As IRI aims to deliver DOE-enterprise-wide infrastructure for computing, ALCF has continued its commitment to linking experimental facilities with ALCF computing. Work with the APS over recent years has been a primary driver for defining new functionality and services ALCF has deployed to satisfy experiment-time computing needs at APS beamlines. Service accounts enable APS users to leverage automated analysis of their data at ALCF in a shared environment throughout their multi-day beamline campaigns, with jobs running immediately at experiment time in the on-demand queue on Polaris. Analysis results are available to scientists at the beamline via Globus Sharing enabled on the Eagle filesystem, at the time of experiment and post-hoc. Building on these ALCF-deployed features, Globus Compute and Globus Flows manage application execution and data transfer in a frictionless manner, for projects across the DOE-SC program offices.
Facility Integration
For over a decade, the ALCF and the APS have been collaborating to build the infrastructure for integrated ALCF-APS research, including the development of workflow management tools and enabling secure access to on-demand computing.

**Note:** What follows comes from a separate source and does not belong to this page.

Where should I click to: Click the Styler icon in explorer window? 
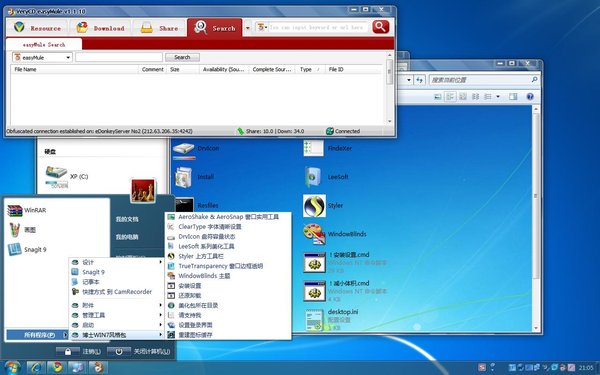(315, 206)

With the upgraded APS providing x-rays up to 500 times brighter than before, the APS-ALCF collaboration is providing increased computational power at experiment time. More than 20 beamlines housed at the APS identified significant computing needs and have engaged the full power of ALCF’s Nexus services and functionality, using service accounts for transparent access to the ALCF, and the demand queue for time-sensitive analysis of beamline data through integration with the APS Data Management System. With more beamlines coming online with ever greater computational needs, the APS demand for ALCF supercomputing resources and newly upgraded inter-facility network connectivity will continue to grow.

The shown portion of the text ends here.